A pornográfica coreografia do poder global

Leio a enxurrada de noticias sobre os Ficheiros Epstein e só me vem à cabeça outro escândalo globalos Panama Papers – já esquecido. Eu sei, este vem intensificado com pedofilia, tráfico de menores, e sabe-se lá que mais, o que tanto fixa atenções, como distrai, mas o que mais impressiona é a dança pornográfica de poder, favores, tráfico, dinheiro, controlo, sexo. E tudo isto sempre numa teia ambígua.

Escândalos globais que servem para termos consciência do submundo de engenharia financeira que nos rodeia, e das redes de poder que as manobram, mas que não são propriamente surpreendentes. A única novidade é que agora já não podemos dizer que desconfiamos. Agora sabemos. Tal como acontecia com os Panama Papers os nomes agora revelados não escolhem nacionalidade, atividade, ideologia ou credo.

É, passe a ironia, um caldeirão multicultural, onde a única coisa que gera união é: dinheiro, poder, desejo. Ter mais, sempre mais, insaciavelmente mais, seja dinheiro, poder ou sexo. E tal como nos Panama, tudo caminha para desembocar apenas na dimensão ética.  

Na altura, vincava-se a cobiça, mas advertia-se que na maior parte dos casos as tangentes entre legalidade e ilegalidade nem sempre eram fáceis de apurar. Afinal, os “paraísos fiscais”, não são ilegais, sendo tolerados, uma espécie de prótese que o próprio sistema alimenta.

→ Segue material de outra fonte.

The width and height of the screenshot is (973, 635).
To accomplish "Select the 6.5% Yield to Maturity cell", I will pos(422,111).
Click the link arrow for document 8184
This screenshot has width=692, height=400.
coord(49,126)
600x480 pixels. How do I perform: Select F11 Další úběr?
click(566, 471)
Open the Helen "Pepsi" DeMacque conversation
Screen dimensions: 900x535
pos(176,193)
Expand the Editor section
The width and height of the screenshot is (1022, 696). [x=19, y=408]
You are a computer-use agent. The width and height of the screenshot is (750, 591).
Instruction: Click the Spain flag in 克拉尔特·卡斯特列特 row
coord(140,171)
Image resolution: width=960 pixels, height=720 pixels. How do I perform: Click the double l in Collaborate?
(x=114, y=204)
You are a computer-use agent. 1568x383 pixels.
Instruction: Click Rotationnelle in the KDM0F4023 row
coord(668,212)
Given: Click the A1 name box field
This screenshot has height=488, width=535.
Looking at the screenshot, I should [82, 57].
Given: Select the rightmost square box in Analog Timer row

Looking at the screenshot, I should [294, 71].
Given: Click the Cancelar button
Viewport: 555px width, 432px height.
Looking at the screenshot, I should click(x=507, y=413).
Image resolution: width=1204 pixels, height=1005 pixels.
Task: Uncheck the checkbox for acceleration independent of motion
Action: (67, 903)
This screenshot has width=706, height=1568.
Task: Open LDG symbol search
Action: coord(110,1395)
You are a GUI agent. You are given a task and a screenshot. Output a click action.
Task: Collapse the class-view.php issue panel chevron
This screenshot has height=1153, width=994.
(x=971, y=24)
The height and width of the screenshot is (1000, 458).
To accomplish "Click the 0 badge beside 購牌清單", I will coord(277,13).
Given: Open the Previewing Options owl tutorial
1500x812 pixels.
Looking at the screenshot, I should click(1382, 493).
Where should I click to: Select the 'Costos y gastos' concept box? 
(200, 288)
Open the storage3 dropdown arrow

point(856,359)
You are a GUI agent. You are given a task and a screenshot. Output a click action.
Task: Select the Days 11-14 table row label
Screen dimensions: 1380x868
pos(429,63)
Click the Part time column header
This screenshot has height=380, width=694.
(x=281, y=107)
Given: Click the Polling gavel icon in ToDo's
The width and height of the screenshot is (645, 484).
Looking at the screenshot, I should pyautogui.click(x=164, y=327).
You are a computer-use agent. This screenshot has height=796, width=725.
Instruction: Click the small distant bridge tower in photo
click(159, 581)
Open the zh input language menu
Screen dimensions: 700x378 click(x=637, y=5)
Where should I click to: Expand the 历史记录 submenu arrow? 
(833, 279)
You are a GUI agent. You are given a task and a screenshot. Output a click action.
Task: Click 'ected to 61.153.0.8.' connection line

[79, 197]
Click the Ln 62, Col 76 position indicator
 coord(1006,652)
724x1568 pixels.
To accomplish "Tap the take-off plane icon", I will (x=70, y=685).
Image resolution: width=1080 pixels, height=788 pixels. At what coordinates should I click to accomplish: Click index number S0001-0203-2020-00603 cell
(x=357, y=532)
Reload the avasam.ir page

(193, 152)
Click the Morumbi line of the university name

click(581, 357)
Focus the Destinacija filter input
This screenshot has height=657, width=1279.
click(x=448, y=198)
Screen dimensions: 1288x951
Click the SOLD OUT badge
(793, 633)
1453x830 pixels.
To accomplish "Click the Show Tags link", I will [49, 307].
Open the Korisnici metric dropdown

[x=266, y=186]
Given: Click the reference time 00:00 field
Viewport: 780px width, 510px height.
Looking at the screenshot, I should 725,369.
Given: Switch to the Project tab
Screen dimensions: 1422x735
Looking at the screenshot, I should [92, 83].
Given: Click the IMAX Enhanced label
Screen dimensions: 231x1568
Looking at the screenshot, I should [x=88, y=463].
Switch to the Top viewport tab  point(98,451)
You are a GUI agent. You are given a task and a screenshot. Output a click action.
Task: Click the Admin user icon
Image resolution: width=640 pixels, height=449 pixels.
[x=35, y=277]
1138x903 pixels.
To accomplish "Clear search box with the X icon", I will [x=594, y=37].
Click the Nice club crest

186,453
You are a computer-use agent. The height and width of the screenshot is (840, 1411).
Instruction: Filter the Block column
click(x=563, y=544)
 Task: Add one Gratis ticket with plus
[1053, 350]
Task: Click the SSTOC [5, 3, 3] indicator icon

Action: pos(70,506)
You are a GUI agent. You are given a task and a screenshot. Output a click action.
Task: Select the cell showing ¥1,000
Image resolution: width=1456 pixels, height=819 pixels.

Já os Ficheiros Epstein parecem um Estado paralelo. Nada que não viesse a ser exposto há muito tempo, mas apenas no campo da abstração teórica ou quando se pensava numa escala mais diminuta – cidades ou mesmo países. Agora torna-se claro que existem realmente redes de poder globais. Agora tudo o que se pensava ganha expressão corpórea, essa ideia de que vivemos numa espécie de regime feudal global, dominados por redes de super-ricos, políticos ou celebridades.

Por outras palavras: o que estes casos expõem é que existe uma casta de gente rica e poderosa que vive num mundo só seu, com regras próprias, com o sistema judicial e as autoridades a fazerem os possíveis para nada verem, enquanto o jornalismo vai ficando emaranhado nos seus impasses e o público em geral num ecossistema comunicacional complexo, ficando sem saber o que pensar.

No final, preservam-se os poderosos, umas vezes moldando a lei para enquadrar as suas ações, outras lançando doses e doses de nevoeiro para o espaço público, até que todos se percam, ou lhes falte a paciência. Pelo caminho, sim, haverá alguns sacrificados, cuidadosamente selecionados, como acontece sempre nestes casos, garantido a anestesia para que tudo possa continuar exatamente igual.

Tudo sórdido. E o pior é pensar que não temos sido capazes de construir alternativas sólidas para um mundo destes, porque a verdade que mais dói é esta: a maior parte tem como ambição chegar ao mesmo patamar onde tudo, mas tudo, se pode comprar. A alternativa não é moral, é política. De contrário, não sairemos daqui, de escândalo em escândalo, alguns atores mudando, mas nada muda.